Anthropic's Model Context Protocol (MCP) fixed this. It's a standard way for AI agents to discover and use tools — databases, APIs, file systems, dev tools — without writing custom connectors for each one.

Before MCP, deploying an agent at a client meant writing integration code for their specific stack. GitHub, Linear, Slack, their database, their CI pipeline — each connection was bespoke. Setup took weeks.

Now we install MCP servers for each tool. The agent discovers what's available and uses it through a standard interface. Setup that took two weeks takes two hours.

But MCP alone isn't enough. The protocol gives agents access to tools. It doesn't tell them when to use each tool, what the priorities are, or what's off-limits. That's what playbooks do.

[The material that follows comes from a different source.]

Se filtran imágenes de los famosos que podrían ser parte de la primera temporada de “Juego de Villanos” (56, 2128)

A playbook is a set of instructions that defines the agent's role: what repositories it works on, what kinds of changes it can make autonomously vs. what needs approval, how it reports its work, and what it should never touch.

MCP handles the "can" — what tools exist. Playbooks handle the "should" — what the agent does with those tools.

We open-sourced the runtime (OpenClaw) and sell the playbooks and management layer (OCA). The protocol is free. The operational knowledge of how to run agents well in production is the product.

That's the same pattern as every successful infrastructure business: the standard is open, the expertise is paid.